Collected data entries:
Start of Block
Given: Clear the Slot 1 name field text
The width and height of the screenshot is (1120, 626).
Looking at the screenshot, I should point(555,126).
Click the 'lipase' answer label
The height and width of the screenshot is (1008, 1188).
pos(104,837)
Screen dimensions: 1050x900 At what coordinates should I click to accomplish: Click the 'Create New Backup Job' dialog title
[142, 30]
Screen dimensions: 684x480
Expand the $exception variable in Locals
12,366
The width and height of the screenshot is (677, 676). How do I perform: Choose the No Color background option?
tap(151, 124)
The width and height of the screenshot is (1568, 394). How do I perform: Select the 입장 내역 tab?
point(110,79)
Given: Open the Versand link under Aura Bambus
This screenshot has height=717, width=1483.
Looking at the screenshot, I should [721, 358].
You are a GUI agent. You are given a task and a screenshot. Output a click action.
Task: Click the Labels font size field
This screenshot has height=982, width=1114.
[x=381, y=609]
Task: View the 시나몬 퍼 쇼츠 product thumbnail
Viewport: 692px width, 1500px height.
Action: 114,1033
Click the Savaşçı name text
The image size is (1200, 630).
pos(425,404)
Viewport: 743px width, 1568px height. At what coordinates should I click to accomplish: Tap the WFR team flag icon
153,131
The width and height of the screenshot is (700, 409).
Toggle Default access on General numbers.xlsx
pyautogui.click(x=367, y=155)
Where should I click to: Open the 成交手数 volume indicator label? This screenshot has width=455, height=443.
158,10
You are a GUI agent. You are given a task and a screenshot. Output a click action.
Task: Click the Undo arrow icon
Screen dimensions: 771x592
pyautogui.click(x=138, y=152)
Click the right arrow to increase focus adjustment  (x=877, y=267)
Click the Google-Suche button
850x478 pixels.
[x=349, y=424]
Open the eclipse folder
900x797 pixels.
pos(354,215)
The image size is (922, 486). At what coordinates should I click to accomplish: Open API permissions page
End of Block
• PROBLEM: Once you have read the records, repeat them all exactly.

• WRITTEN RESPONSE:
Given: Clear the Slot 1 name field text
The width and height of the screenshot is (1120, 626).
Looking at the screenshot, I should point(555,126).
Click the 'lipase' answer label
The height and width of the screenshot is (1008, 1188).
pos(104,837)
Screen dimensions: 1050x900 At what coordinates should I click to accomplish: Click the 'Create New Backup Job' dialog title
[142, 30]
Screen dimensions: 684x480
Expand the $exception variable in Locals
12,366
The width and height of the screenshot is (677, 676). How do I perform: Choose the No Color background option?
tap(151, 124)
The width and height of the screenshot is (1568, 394). How do I perform: Select the 입장 내역 tab?
point(110,79)
Given: Open the Versand link under Aura Bambus
This screenshot has height=717, width=1483.
Looking at the screenshot, I should [721, 358].
You are a GUI agent. You are given a task and a screenshot. Output a click action.
Task: Click the Labels font size field
This screenshot has height=982, width=1114.
[x=381, y=609]
Task: View the 시나몬 퍼 쇼츠 product thumbnail
Viewport: 692px width, 1500px height.
Action: 114,1033
Click the Savaşçı name text
The image size is (1200, 630).
pos(425,404)
Viewport: 743px width, 1568px height. At what coordinates should I click to accomplish: Tap the WFR team flag icon
153,131
The width and height of the screenshot is (700, 409).
Toggle Default access on General numbers.xlsx
pyautogui.click(x=367, y=155)
Where should I click to: Open the 成交手数 volume indicator label? This screenshot has width=455, height=443.
158,10
You are a GUI agent. You are given a task and a screenshot. Output a click action.
Task: Click the Undo arrow icon
Screen dimensions: 771x592
pyautogui.click(x=138, y=152)
Click the right arrow to increase focus adjustment  (x=877, y=267)
Click the Google-Suche button
850x478 pixels.
[x=349, y=424]
Open the eclipse folder
900x797 pixels.
pos(354,215)
The image size is (922, 486). At what coordinates should I click to accomplish: Open API permissions page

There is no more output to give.